(Stored data)
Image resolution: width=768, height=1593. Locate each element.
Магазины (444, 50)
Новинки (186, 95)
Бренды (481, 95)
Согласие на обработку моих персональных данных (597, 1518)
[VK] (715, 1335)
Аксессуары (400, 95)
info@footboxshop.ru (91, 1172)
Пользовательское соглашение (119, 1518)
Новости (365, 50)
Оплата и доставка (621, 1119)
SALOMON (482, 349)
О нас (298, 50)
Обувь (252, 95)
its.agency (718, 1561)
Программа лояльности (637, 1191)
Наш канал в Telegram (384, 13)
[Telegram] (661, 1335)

# Activity
What is needed is an exact copy of all the entries.

# Solution to this task
Image resolution: width=768, height=1593. Locate each element.
Магазины (444, 50)
Новинки (186, 95)
Бренды (481, 95)
Согласие на обработку моих персональных данных (597, 1518)
[VK] (715, 1335)
Аксессуары (400, 95)
info@footboxshop.ru (91, 1172)
Пользовательское соглашение (119, 1518)
Новости (365, 50)
Оплата и доставка (621, 1119)
SALOMON (482, 349)
О нас (298, 50)
Обувь (252, 95)
its.agency (718, 1561)
Программа лояльности (637, 1191)
Наш канал в Telegram (384, 13)
[Telegram] (661, 1335)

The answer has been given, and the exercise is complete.